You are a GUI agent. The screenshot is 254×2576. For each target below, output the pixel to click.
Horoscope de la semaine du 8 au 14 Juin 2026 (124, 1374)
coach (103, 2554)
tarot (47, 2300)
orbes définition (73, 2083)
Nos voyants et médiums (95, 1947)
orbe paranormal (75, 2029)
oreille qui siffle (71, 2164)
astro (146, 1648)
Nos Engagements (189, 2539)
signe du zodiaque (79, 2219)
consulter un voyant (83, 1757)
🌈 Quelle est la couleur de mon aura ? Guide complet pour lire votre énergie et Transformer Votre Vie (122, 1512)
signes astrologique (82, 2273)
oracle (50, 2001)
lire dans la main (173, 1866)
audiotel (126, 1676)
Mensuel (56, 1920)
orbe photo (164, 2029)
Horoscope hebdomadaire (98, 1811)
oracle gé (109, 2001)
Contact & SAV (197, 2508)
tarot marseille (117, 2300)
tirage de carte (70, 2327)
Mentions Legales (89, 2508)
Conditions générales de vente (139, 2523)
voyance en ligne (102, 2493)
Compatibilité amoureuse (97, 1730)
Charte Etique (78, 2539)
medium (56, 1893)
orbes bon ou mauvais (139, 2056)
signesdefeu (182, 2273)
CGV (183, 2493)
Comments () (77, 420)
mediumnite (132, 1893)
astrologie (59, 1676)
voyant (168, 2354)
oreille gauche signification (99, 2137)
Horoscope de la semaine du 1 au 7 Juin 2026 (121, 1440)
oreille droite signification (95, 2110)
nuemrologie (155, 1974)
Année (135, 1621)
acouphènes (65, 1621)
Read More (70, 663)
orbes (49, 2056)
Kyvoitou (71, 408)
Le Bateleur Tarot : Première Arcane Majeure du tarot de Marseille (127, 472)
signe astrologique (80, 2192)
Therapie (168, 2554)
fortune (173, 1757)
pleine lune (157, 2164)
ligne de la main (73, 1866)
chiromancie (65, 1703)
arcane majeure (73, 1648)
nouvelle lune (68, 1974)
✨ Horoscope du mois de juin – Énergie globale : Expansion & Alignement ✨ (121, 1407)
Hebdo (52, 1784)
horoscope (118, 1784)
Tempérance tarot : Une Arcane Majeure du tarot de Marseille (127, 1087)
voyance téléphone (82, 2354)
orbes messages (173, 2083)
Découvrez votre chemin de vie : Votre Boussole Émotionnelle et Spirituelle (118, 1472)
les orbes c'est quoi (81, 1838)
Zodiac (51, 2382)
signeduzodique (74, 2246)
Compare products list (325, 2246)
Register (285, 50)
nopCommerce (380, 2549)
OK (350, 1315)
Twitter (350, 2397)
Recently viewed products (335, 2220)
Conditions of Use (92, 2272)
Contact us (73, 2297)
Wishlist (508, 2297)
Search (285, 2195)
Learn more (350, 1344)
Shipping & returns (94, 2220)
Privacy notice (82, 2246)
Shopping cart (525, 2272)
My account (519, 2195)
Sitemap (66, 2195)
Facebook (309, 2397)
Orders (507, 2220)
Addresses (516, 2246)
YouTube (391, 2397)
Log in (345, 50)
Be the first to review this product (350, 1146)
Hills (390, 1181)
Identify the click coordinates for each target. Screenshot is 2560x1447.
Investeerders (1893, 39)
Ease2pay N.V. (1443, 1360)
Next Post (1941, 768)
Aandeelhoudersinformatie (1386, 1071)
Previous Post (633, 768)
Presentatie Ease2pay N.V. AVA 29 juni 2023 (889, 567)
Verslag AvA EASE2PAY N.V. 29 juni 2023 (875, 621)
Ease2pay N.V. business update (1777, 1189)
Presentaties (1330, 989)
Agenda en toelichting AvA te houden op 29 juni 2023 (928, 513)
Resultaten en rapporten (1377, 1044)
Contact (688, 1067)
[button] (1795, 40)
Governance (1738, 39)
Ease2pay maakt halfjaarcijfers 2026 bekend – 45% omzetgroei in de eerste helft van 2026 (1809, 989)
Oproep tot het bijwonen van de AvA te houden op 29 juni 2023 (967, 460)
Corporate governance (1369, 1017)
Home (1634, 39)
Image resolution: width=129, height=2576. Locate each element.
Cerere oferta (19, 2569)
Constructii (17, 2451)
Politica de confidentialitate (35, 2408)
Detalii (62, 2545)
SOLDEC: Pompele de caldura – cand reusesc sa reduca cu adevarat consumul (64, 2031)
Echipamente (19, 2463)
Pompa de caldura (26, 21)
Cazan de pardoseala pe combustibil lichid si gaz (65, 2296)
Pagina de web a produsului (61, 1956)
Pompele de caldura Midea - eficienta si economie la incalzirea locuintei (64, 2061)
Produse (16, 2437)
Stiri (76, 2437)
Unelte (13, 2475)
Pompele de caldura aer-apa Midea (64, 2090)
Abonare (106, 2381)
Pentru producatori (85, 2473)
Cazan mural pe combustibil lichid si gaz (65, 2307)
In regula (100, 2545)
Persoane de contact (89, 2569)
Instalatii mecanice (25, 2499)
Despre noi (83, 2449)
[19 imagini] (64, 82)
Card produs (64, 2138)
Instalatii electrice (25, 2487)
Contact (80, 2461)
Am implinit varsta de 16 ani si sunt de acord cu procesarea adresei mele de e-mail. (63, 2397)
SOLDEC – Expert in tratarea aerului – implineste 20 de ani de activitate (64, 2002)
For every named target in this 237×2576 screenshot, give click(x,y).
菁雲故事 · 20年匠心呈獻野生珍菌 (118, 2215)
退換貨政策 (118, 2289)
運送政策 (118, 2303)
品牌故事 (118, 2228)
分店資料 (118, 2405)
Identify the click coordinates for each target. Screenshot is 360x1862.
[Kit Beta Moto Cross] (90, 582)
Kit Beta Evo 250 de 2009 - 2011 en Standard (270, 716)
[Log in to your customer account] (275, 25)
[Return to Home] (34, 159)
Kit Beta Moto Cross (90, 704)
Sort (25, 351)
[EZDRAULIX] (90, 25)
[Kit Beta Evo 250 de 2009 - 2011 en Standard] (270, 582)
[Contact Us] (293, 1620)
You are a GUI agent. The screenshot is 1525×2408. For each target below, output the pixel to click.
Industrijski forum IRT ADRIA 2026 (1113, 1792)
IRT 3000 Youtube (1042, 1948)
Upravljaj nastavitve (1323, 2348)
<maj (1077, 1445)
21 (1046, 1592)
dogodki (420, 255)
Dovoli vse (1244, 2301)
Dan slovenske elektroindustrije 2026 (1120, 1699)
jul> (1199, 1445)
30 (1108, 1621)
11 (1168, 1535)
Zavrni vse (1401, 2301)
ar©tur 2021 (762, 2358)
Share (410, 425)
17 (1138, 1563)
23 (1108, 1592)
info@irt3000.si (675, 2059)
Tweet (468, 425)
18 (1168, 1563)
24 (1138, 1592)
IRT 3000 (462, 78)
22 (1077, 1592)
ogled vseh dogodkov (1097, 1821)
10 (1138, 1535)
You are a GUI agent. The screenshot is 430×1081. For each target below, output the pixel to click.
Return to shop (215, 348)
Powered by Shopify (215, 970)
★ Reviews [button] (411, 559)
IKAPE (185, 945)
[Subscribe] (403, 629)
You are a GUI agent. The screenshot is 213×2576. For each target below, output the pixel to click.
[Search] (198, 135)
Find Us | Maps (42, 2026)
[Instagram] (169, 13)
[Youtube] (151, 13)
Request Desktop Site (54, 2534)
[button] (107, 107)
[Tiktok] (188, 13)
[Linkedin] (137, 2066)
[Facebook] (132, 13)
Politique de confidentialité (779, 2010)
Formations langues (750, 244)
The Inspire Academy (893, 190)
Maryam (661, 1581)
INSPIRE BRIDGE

## WORK TASK
Each line containing the word "Instalatii" must be pulled from the listing and copied.

## YOUR RESPONSE
Instalatii mecanice (25, 2499)
Instalatii electrice (25, 2487)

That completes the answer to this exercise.